(Source records)
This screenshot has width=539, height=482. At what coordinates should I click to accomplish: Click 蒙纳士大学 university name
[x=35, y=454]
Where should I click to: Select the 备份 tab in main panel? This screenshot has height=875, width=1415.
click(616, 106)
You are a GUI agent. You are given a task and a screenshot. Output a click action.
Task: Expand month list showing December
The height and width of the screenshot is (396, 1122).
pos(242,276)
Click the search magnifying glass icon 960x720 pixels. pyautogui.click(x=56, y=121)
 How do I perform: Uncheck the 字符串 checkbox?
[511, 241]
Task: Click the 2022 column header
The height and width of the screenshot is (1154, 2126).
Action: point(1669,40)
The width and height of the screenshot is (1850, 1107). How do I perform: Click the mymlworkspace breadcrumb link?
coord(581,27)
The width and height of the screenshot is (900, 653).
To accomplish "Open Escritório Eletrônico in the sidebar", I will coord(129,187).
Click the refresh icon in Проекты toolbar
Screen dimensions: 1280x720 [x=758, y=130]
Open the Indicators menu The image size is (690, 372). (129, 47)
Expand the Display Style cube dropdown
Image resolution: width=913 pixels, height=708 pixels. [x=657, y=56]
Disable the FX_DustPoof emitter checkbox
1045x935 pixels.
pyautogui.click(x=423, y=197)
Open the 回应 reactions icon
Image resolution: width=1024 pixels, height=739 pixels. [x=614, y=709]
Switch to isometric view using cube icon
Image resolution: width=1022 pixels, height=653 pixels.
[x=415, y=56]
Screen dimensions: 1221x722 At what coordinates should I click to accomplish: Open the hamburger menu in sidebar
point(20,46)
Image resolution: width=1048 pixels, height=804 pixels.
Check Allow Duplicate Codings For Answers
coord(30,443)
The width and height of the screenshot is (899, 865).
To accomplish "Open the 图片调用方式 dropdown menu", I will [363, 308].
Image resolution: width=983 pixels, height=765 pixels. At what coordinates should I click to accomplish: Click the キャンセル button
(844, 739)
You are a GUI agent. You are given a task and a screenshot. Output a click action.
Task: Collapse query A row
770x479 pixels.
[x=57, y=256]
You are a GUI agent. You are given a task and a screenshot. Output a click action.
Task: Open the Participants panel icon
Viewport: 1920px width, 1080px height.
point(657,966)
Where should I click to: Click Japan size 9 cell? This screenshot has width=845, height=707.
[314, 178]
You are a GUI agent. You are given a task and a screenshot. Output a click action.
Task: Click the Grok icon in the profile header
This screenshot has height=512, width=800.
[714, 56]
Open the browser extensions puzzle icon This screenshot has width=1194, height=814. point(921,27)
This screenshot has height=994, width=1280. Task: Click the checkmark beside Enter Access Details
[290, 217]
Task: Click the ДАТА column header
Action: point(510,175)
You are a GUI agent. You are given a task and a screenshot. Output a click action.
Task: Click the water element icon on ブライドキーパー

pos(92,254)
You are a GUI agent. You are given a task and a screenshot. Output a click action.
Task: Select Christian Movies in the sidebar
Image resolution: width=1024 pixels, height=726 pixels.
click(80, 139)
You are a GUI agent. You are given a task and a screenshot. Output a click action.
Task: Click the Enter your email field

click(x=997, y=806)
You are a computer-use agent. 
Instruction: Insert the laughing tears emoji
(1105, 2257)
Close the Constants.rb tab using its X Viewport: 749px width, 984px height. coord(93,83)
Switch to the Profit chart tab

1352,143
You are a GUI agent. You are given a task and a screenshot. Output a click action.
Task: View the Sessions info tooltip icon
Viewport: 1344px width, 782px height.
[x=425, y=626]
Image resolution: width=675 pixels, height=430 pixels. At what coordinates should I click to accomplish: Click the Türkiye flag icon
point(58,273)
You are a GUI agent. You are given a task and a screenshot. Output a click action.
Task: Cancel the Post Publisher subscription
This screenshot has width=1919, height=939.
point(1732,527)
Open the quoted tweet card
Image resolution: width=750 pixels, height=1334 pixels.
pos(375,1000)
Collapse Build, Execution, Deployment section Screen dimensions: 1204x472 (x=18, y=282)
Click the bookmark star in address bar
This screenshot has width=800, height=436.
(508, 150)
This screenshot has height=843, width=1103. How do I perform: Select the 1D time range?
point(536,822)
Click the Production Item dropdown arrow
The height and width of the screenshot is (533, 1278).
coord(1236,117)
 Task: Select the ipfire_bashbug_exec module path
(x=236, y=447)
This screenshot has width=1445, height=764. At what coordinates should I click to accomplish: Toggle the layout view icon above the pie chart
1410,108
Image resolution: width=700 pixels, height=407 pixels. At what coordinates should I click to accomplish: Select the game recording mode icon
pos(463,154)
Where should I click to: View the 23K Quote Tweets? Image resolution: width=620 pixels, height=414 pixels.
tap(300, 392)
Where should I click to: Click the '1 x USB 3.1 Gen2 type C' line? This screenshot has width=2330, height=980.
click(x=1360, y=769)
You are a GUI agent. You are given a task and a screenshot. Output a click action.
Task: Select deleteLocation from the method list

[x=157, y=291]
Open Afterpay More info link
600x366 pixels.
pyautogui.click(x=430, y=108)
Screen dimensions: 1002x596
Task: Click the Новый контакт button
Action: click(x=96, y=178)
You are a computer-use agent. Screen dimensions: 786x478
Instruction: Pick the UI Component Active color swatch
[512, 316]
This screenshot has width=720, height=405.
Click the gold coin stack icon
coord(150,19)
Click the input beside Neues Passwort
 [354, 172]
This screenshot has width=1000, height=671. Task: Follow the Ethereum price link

→ **YOUR GOAL**:
Make an exact copy of all the entries above.

→ **RESPONSE**:
This screenshot has width=539, height=482. At what coordinates should I click to accomplish: Click 蒙纳士大学 university name
[x=35, y=454]
Where should I click to: Select the 备份 tab in main panel? This screenshot has height=875, width=1415.
click(616, 106)
You are a GUI agent. You are given a task and a screenshot. Output a click action.
Task: Expand month list showing December
The height and width of the screenshot is (396, 1122).
pos(242,276)
Click the search magnifying glass icon 960x720 pixels. pyautogui.click(x=56, y=121)
 How do I perform: Uncheck the 字符串 checkbox?
[511, 241]
Task: Click the 2022 column header
The height and width of the screenshot is (1154, 2126).
Action: point(1669,40)
The width and height of the screenshot is (1850, 1107). How do I perform: Click the mymlworkspace breadcrumb link?
coord(581,27)
The width and height of the screenshot is (900, 653).
To accomplish "Open Escritório Eletrônico in the sidebar", I will coord(129,187).
Click the refresh icon in Проекты toolbar
Screen dimensions: 1280x720 [x=758, y=130]
Open the Indicators menu The image size is (690, 372). (129, 47)
Expand the Display Style cube dropdown
Image resolution: width=913 pixels, height=708 pixels. [x=657, y=56]
Disable the FX_DustPoof emitter checkbox
1045x935 pixels.
pyautogui.click(x=423, y=197)
Open the 回应 reactions icon
Image resolution: width=1024 pixels, height=739 pixels. [x=614, y=709]
Switch to isometric view using cube icon
Image resolution: width=1022 pixels, height=653 pixels.
[x=415, y=56]
Screen dimensions: 1221x722 At what coordinates should I click to accomplish: Open the hamburger menu in sidebar
point(20,46)
Image resolution: width=1048 pixels, height=804 pixels.
Check Allow Duplicate Codings For Answers
coord(30,443)
The width and height of the screenshot is (899, 865).
To accomplish "Open the 图片调用方式 dropdown menu", I will [363, 308].
Image resolution: width=983 pixels, height=765 pixels. At what coordinates should I click to accomplish: Click the キャンセル button
(844, 739)
You are a GUI agent. You are given a task and a screenshot. Output a click action.
Task: Collapse query A row
770x479 pixels.
[x=57, y=256]
You are a GUI agent. You are given a task and a screenshot. Output a click action.
Task: Open the Participants panel icon
Viewport: 1920px width, 1080px height.
point(657,966)
Where should I click to: Click Japan size 9 cell? This screenshot has width=845, height=707.
[314, 178]
You are a GUI agent. You are given a task and a screenshot. Output a click action.
Task: Click the Grok icon in the profile header
This screenshot has height=512, width=800.
[714, 56]
Open the browser extensions puzzle icon This screenshot has width=1194, height=814. point(921,27)
This screenshot has height=994, width=1280. Task: Click the checkmark beside Enter Access Details
[290, 217]
Task: Click the ДАТА column header
Action: point(510,175)
You are a GUI agent. You are given a task and a screenshot. Output a click action.
Task: Click the water element icon on ブライドキーパー

pos(92,254)
You are a GUI agent. You are given a task and a screenshot. Output a click action.
Task: Select Christian Movies in the sidebar
Image resolution: width=1024 pixels, height=726 pixels.
click(80, 139)
You are a GUI agent. You are given a task and a screenshot. Output a click action.
Task: Click the Enter your email field

click(x=997, y=806)
You are a computer-use agent. 
Instruction: Insert the laughing tears emoji
(1105, 2257)
Close the Constants.rb tab using its X Viewport: 749px width, 984px height. coord(93,83)
Switch to the Profit chart tab

1352,143
You are a GUI agent. You are given a task and a screenshot. Output a click action.
Task: View the Sessions info tooltip icon
Viewport: 1344px width, 782px height.
[x=425, y=626]
Image resolution: width=675 pixels, height=430 pixels. At what coordinates should I click to accomplish: Click the Türkiye flag icon
point(58,273)
You are a GUI agent. You are given a task and a screenshot. Output a click action.
Task: Cancel the Post Publisher subscription
This screenshot has width=1919, height=939.
point(1732,527)
Open the quoted tweet card
Image resolution: width=750 pixels, height=1334 pixels.
pos(375,1000)
Collapse Build, Execution, Deployment section Screen dimensions: 1204x472 (x=18, y=282)
Click the bookmark star in address bar
This screenshot has width=800, height=436.
(508, 150)
This screenshot has height=843, width=1103. How do I perform: Select the 1D time range?
point(536,822)
Click the Production Item dropdown arrow
The height and width of the screenshot is (533, 1278).
coord(1236,117)
 Task: Select the ipfire_bashbug_exec module path
(x=236, y=447)
This screenshot has width=1445, height=764. At what coordinates should I click to accomplish: Toggle the layout view icon above the pie chart
1410,108
Image resolution: width=700 pixels, height=407 pixels. At what coordinates should I click to accomplish: Select the game recording mode icon
pos(463,154)
Where should I click to: View the 23K Quote Tweets? Image resolution: width=620 pixels, height=414 pixels.
tap(300, 392)
Where should I click to: Click the '1 x USB 3.1 Gen2 type C' line? This screenshot has width=2330, height=980.
click(x=1360, y=769)
You are a GUI agent. You are given a task and a screenshot. Output a click action.
Task: Select deleteLocation from the method list

[x=157, y=291]
Open Afterpay More info link
600x366 pixels.
pyautogui.click(x=430, y=108)
Screen dimensions: 1002x596
Task: Click the Новый контакт button
Action: click(x=96, y=178)
You are a computer-use agent. Screen dimensions: 786x478
Instruction: Pick the UI Component Active color swatch
[512, 316]
This screenshot has width=720, height=405.
Click the gold coin stack icon
coord(150,19)
Click the input beside Neues Passwort
 [354, 172]
This screenshot has width=1000, height=671. Task: Follow the Ethereum price link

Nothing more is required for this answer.